The purpose of this report is to display the advancement of the Peer-graded Assignment of the Data Science Capstone Project. More precisely, it gives an overview of how the data has been downloaded and read and the basic exploratory statistics of the databases.
Note: The code below uses custom functions that are described in appendix.
Checking that the data are downloaded. If not, it will download. Sourcing the main R file containing all function to perform the data analysis
if(!file.exists("data.zip")){
download.file("https://d396qusza40orc.cloudfront.net/dsscapstone/dataset/Coursera-SwiftKey.zip",destfile = "data.zip")
unzip(zipfile = "data.zip")
}
source("DataAnalysis.R")
##
## Attaching package: 'dplyr'
## The following objects are masked from 'package:stats':
##
## filter, lag
## The following objects are masked from 'package:base':
##
## intersect, setdiff, setequal, union
Inputing the file path
filePathBlog <- "final/en_US/en_US.blogs.txt"
filePathNews <- "final/en_US/en_US.news.txt"
filePathTwitter <- "final/en_US/en_US.twitter.txt"
The function token() is a self made function that reads the file line by line, remove ponctuation and mispelled words. It takes as input a character vector (lines or phrases) and return a character vector (words). Details of the token() function are available in the appendix.
textLineBlog <- readLines(filePathBlog)
textLineNews <- readLines(filePathNews)
textLineTwitter <- readLines(filePathTwitter)
wordsBlog <- token(textLineBlog)
wordsNews <- token(textLineNews)
wordsTwitter <- token(textLineTwitter)
blogSum <- c(length(textLineBlog),length(wordsBlog))
newsSum <- c(length(textLineNews),length(wordsNews))
TwitterSum <- c(length(textLineTwitter),length(wordsTwitter))
rownames <- c("Number of lines", "Number of words")
summary <- data.frame(Blog = blogSum, News = newsSum, Twitter = TwitterSum)
summary$Total <- rowMeans(summary)
row.names(summary) <- rownames
summary
## Blog News Twitter Total
## Number of lines 899288 77259 2360148 1112232
## Number of words 36369316 2542354 28993657 22635109
Blog is the file containing the most lines and words.
The total number of words is very high.
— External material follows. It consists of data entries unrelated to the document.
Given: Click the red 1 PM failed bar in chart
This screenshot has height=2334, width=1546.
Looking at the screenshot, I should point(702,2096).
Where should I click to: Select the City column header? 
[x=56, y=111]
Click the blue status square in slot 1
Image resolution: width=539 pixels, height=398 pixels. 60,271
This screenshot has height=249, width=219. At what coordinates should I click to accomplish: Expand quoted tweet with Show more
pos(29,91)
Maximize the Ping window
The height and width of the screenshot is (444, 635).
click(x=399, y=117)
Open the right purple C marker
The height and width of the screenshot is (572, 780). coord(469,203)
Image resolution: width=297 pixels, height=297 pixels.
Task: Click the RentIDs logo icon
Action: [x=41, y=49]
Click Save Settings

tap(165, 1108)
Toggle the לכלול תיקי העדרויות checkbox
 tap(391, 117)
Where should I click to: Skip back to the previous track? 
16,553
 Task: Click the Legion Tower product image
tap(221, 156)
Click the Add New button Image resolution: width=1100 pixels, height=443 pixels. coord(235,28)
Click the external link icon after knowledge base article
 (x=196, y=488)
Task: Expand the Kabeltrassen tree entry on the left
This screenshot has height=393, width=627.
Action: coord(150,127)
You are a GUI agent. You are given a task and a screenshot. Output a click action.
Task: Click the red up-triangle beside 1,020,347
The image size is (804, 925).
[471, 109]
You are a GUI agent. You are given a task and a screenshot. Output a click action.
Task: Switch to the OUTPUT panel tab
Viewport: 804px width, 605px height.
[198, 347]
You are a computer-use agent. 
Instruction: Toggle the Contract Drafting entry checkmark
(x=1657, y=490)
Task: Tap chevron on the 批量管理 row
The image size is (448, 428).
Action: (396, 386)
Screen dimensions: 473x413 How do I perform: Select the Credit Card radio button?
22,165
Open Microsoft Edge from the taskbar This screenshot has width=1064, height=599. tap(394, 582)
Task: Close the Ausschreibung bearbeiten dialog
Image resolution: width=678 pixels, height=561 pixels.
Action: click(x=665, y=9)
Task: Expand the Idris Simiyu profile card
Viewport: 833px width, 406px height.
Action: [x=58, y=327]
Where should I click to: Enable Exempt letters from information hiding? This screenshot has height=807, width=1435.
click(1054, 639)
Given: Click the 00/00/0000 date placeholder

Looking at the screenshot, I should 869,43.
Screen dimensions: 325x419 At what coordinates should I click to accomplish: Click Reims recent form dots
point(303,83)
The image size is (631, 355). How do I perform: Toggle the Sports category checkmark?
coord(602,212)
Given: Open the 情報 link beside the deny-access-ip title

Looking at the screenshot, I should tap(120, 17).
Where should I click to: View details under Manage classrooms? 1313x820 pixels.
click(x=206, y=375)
For performance issues, only a fraction of this number can be used to predict. The following code sample the lines and reprocess the words using the token() function. Then, Blog, News and Twitter are merged.
sampling <- 0.001
set.seed(460)
wordsBlogSampled <- token(textLineBlog,sampling)
wordsNewsSampled <- token(textLineNews,sampling)
wordsTwitterSampled <- token(textLineTwitter,sampling)
words <- append(wordsBlogSampled,wordsNewsSampled)
words <- append(words,wordsTwitterSampled)
wordsLength <- length(words)
The vector of words “words” only counts 67074, allowing the upcoming calculation to be carried out faster.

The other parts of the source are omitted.